Hollywood women plan to wear black at the Golden Globes. When awards season kicks off on Sunday, many actresses are planning to express their solidarity with sexual misconduct victims by wearing black on the red carpet. The movement is part of an anti-sexual harassment action plan including a $13 million legal defense fund, Time's Up, which has been spearheaded by more than 300 powerful women in Hollywood and is disrupting the normally lucrative marketing event: many stylists and celebrities are asking brands to donate to the organisation in lieu of their typical payments.

Bruce Weber denies sexual harassment allegations. The photographer released a statement on Instagram about the recent allegations against him from two male models who allege he sexually harassed them during photoshoots in 2005 and 2014. "I unequivocally deny these charges and will vigorously defend myself," wrote Weber, who has been sued by one of the models, Jason Boyce, in New York State Supreme Court.

Terry Richardson is reportedly being investigated by the police. Multiple women told the New York Daily News that the New York Police Department's Special Victims Squad is investigating the controversial photographer after new allegations of assault emerged in December. Richardson has said his interactions with models were consensual.

DVF appoints new chief design officer. Following the departure of Jonathan Saunders in December, Nathan Jenden is returning to the brand where he worked for 10 years until 2011. DVF is currently preparing for a potential sale, and Jenden's return marks the re-establishment of the team that made DVF so successful in the 2000s, before the contemporary market boomed and, in recent years, destabilised amid a shifting retail environment.

Vice Media leaders go on leave following sexual harassment allegations. Following a New York Times investigation on misconduct at the digital media company, president Andrew Creighton and chief digital office Mike Germano are out of the office pending an internal investigation.

TECHNOLOGY

Amazon shipped over 5 billion Prime items in 2017. The e-commerce giant revealed its Prime shipment numbers for the first time, adding that it shipped over one billion items via its subscription membership service during the 2016 holiday season. Prime is available in 16 countries.

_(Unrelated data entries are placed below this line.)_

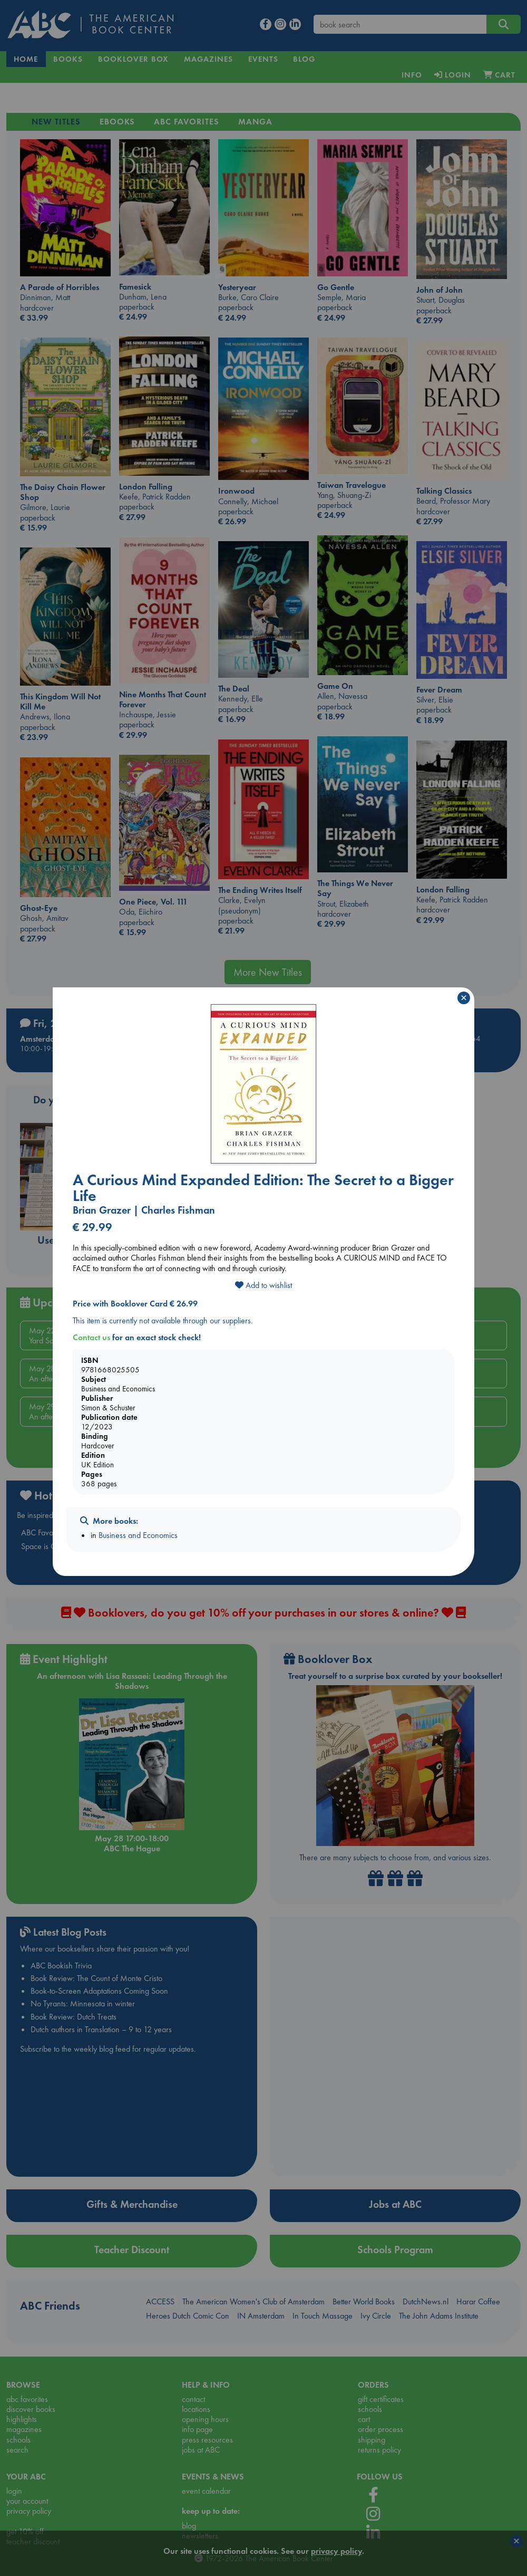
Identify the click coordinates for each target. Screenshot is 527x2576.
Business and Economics (138, 1535)
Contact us (91, 1337)
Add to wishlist (263, 1285)
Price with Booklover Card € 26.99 (135, 1303)
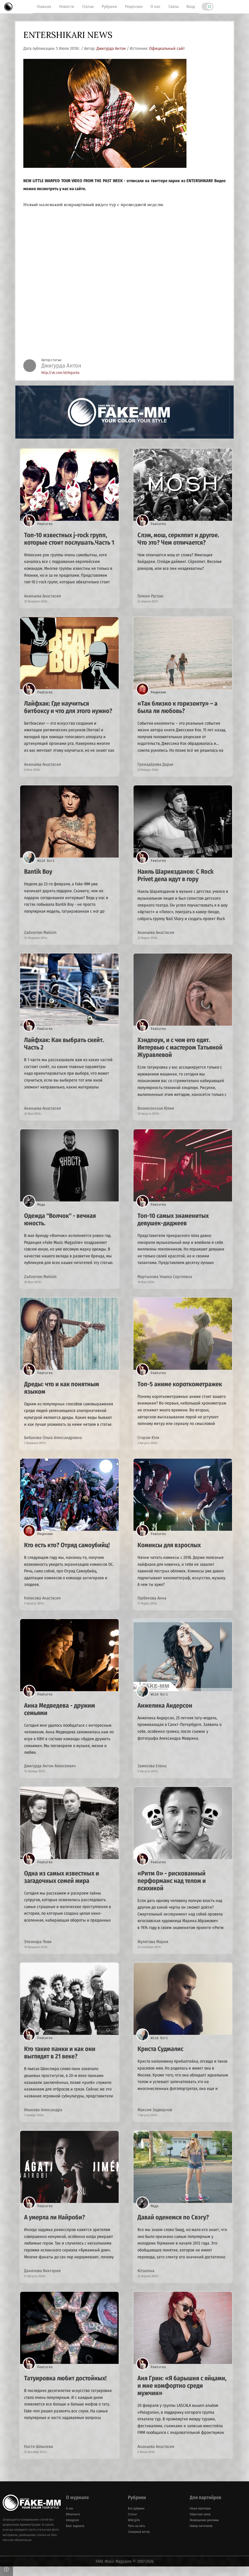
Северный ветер (139, 2541)
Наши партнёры (200, 2518)
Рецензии (134, 6)
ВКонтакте (73, 2524)
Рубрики (109, 6)
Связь (173, 6)
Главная (44, 6)
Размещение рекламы (204, 2529)
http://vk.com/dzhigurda (60, 372)
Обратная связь (200, 2524)
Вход (190, 6)
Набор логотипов (201, 2535)
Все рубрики (136, 2518)
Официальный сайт (167, 48)
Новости (66, 6)
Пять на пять (136, 2535)
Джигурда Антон (111, 48)
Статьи (88, 6)
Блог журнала (75, 2535)
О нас (155, 6)
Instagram (72, 2529)
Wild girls (134, 2529)
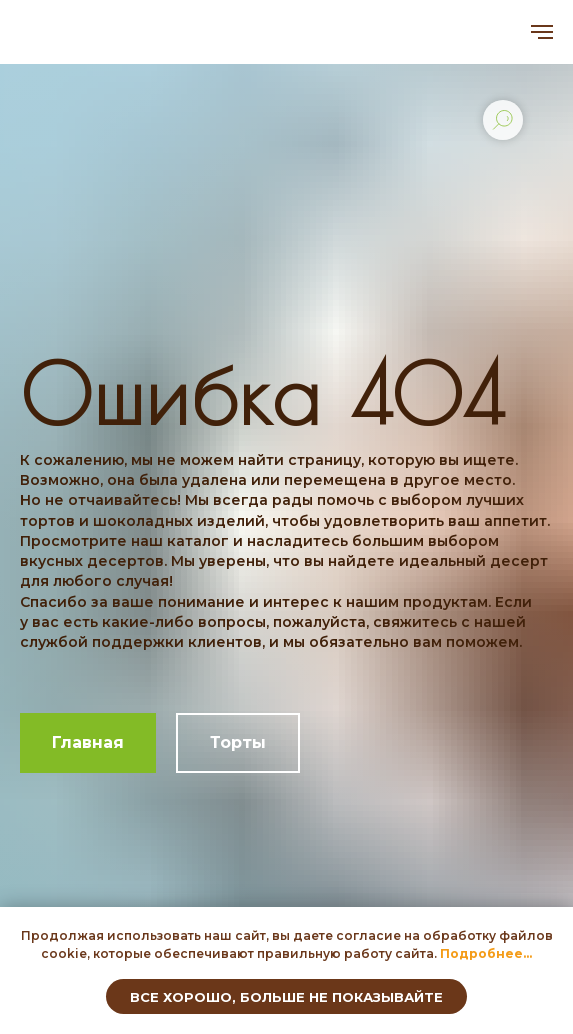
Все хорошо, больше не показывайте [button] (286, 997)
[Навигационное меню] (542, 32)
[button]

Mobile commerce retail sales expected to reach 45 percent of e-commerce sales by 2021. A new report reveals that mobile sales are expected to account for 28 percent of e-commerce sales in 2018, and reach almost half of all online sales in four years. Meanwhile, only 38 percent of companies are planning to increase their mobile app investments and only 31 percent are planning to optimise their mobile web platforms. For those that are investing in mobile, chatbots and augmented reality offerings are increasingly popular technologies.